Objectif A: Dans l'extrait sur la dérogation pour certaines lampes, relevez chaque type de texte officiel publié ou envisagé par l'administration.
Objectif B: Transcrivez à l'identique le passage de l'extrait sur les lampes qui va de "Étant donné le" jusqu'à "pour chaque fabricant.".

À la suite de ces études, l’ASN a publié le 17 avril 2012 sur son site internet, une note d’information indiquant qu’elle n’identifie pas de risque sanitaire lié à l’addition de radionucléides.
Compte tenu d’une exposition négligeable, optimisée en dessous du seuil d’exemption, et de la justification de l’utilisation de ces deux radionucléides, il semble justifié d’accorder une dérogation pour l’utilisation de ces lampes.

Étant donné le nombre de dossiers déposés et le nombre de fabricants pouvant encore en faire la demande, il est projeté un arrêté de portée générale de dérogation à l’interdiction d’addition de radionucléides (uniquement pour l’addition de thorium 232 ou krypton 85 dans certains types de lampes, listés dans l’arrêté), plutôt qu’un arrêté individuel pour chaque fabricant.

(Données des éléments d'interface)
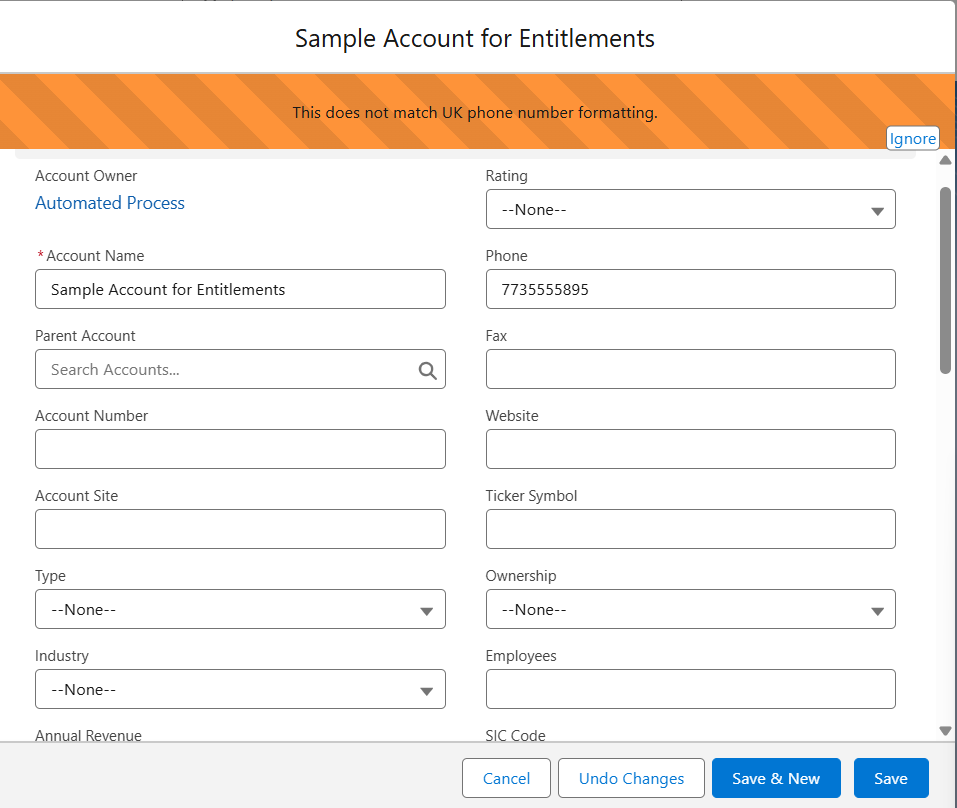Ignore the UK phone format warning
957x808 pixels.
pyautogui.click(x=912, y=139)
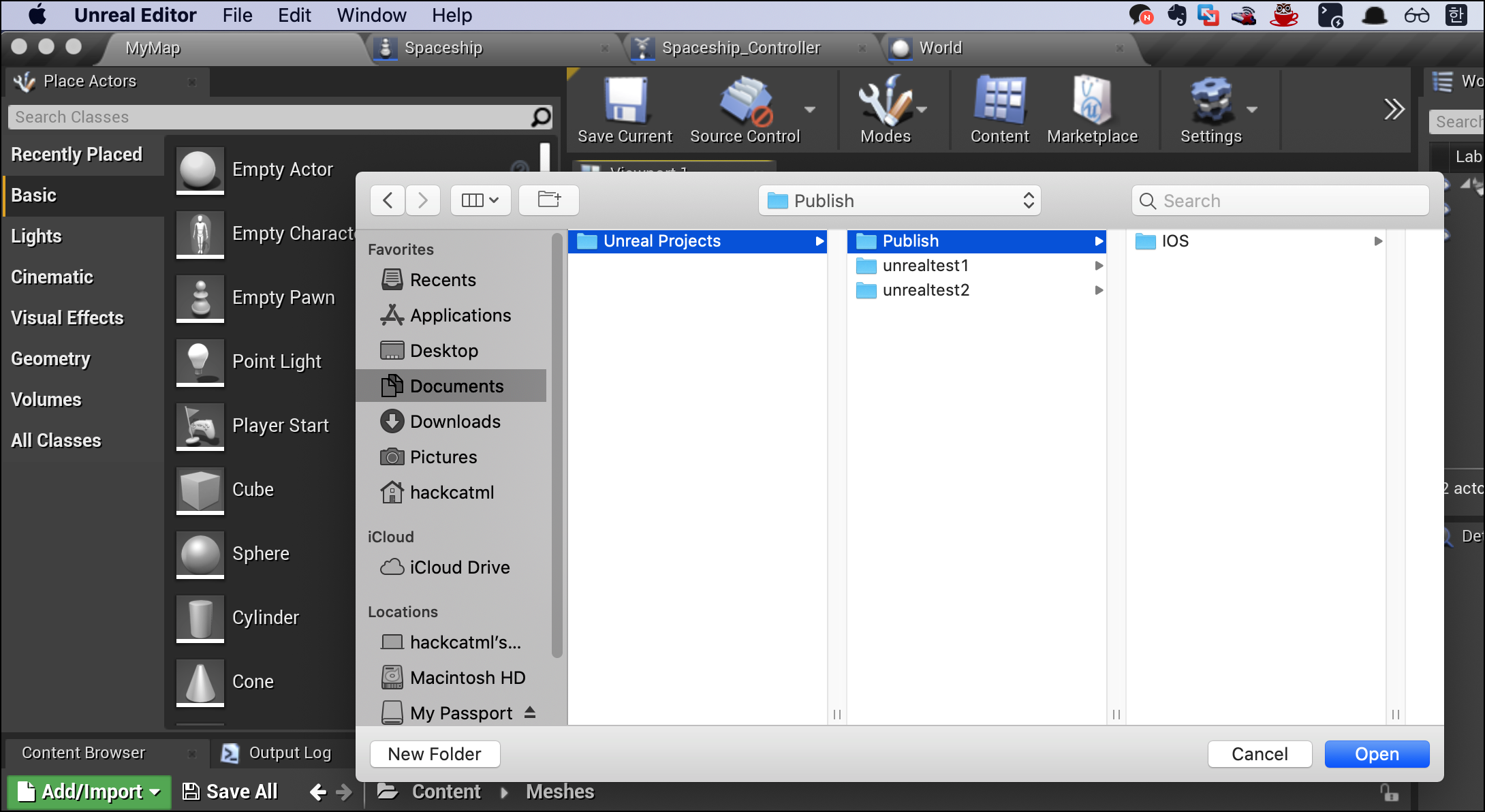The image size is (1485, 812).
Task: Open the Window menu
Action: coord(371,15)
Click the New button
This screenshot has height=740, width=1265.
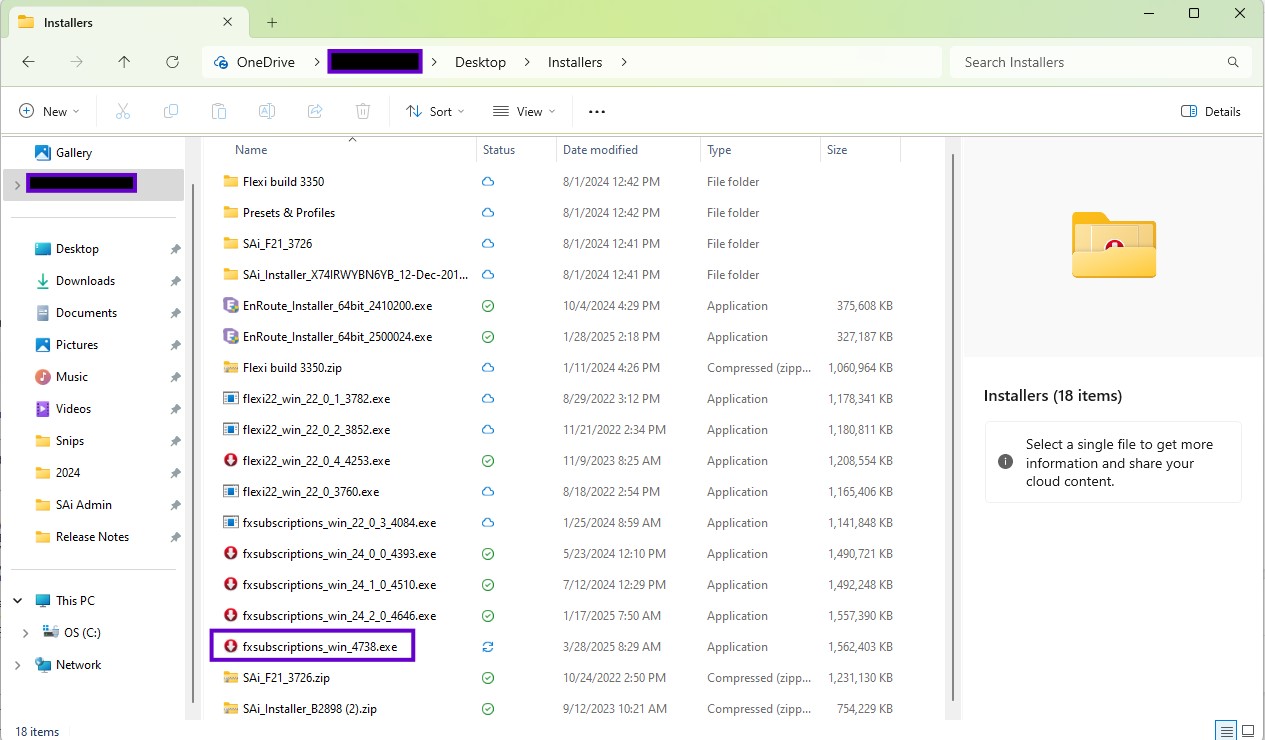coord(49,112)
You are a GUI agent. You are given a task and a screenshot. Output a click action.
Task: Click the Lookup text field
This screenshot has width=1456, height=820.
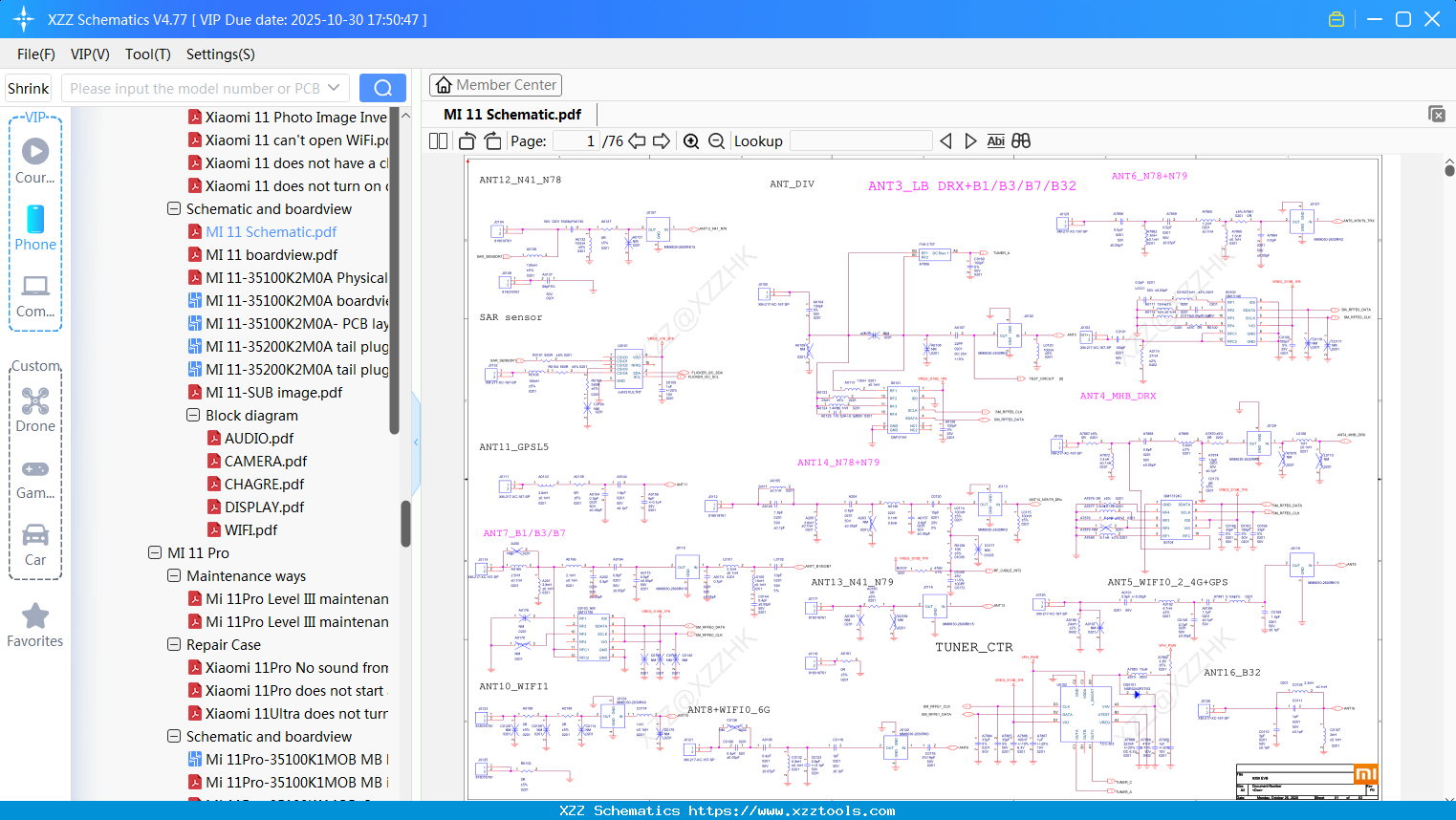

Résultat final A:
- note d'information
- arrêté de portée générale de dérogation
- arrêté individuel pour chaque fabricant

Résultat final B:
Étant donné le nombre de dossiers déposés et le nombre de fabricants pouvant encore en faire la demande, il est projeté un arrêté de portée générale de dérogation à l’interdiction d’addition de radionucléides (uniquement pour l’addition de thorium 232 ou krypton 85 dans certains types de lampes, listés dans l’arrêté), plutôt qu’un arrêté individuel pour chaque fabricant.